Our young would-be Lothario was telling me that he had been barred from a nearby establishment for general bumptiousness and taking the piss – which didn't entirely surprise me – as well as making racist remarks to the (East European) bar staff in the other place.

This last one he couldn't quite get his head round. "Racist? What? Me? I'm a Pakistani, for fuck's sake," he complained.

I didn't have the energy to challenge this non sequitur; nor, I suspect, would there have been any point in trying. I suppose in the end it's vaguely reassuring to confirm that's it's not just completely up-their-own-arse Black Guardian columnists like Joseph Harker and Cameron Duodu and the entirely ineffable Gary Younge (see CiF passim) sincerely delude themselves that racism is something only White people can be guilty of.


Policing for our times

It seems to be "the unravelling of the multiculture" week again at the Sunday Times. This piece is frightening enough in itself, although it tells those of us familiar with South and East London little we didn't already know. But it's a couple of paragraphs towards the end (second page of the on-line version) that particularly caught my eye.

First, describing our hero's expulsion from school
An early victim of Miah was his history teacher at Stepney Green school. “He’d pissed me off the day before. I just brought a kitchen knife to school up my sleeve. When he started making those silly jokes again (about me truanting), I pulled out a knife.”

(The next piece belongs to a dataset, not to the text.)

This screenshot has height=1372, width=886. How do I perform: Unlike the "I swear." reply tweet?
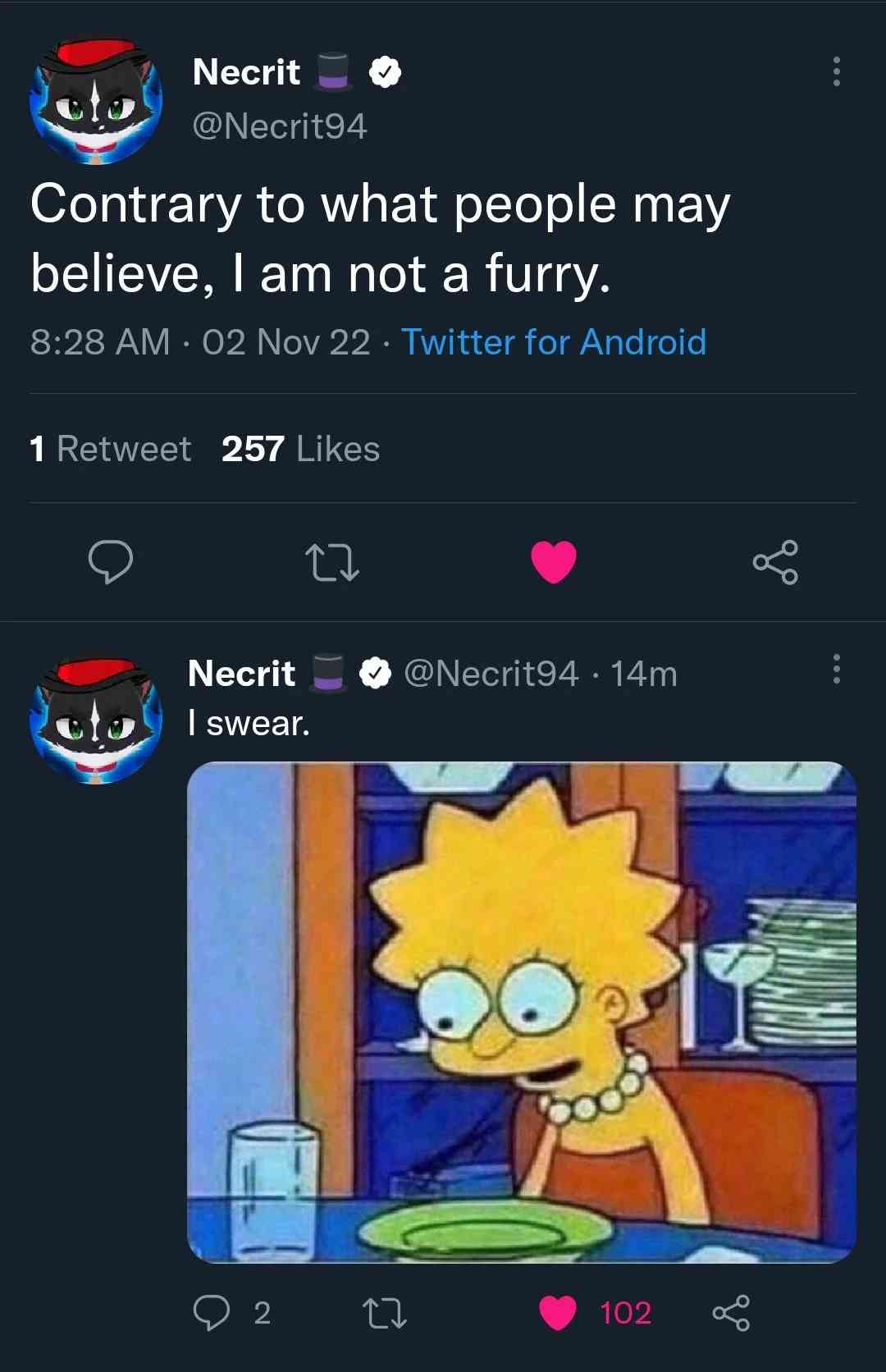coord(558,1312)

Miah held the blade to his teacher’s throat and pinned him to the desk before being restrained by his friends. He was questioned and released by the police but was expelled from school and fell into a full-time life with the Shadwell Massive, mugging, dealing in drugs and petrol-bombing the homes of members of rival gangs.

He pinned a teacher down and held a knife to his throat. And he was questioned by the police and released, ie with no further action. Oh well, I suppose it's some consolation that the school at least had the gumption to throw the little sod out.

And then this one:
In August Carly saw a gang pull a knife on a passer-by. When the police were called, said Carly, they stopped briefly at the end of the road and drove on. "I’m planning to move out now," she said.

OK. The number of gang members involved in this (second) incident is unspecified, but if we are talking about two coppers in a panda car, then they are obviously going to want to call up reinforcements before wading in; maybe there was a sequel which Carly didn't see. Maybe even there was no backup available. Who knows? But if this incident is be taken at its face value, it reads that the police have become inured to local casual violence to a frightening extent. Effectively, they appear to have given up.


Something cheerful

Apart from some extremely lame jokes, this rather sporadic blog is mostly full of gloom and doom about race relations and immigration. Here's something cheerful for a change. Yesterday I saw a hen party out on the town. Someone had taken advantage of the availability of cheap customized T-shirts and instead of the usual get-up, each woman wore jeans and a tastefully done white T-shirt with H3N DO, done in the style of a car registration plate, with an "L" plate hanging from it, printed on the front, and advising us of Debbie's forthcoming nuptials.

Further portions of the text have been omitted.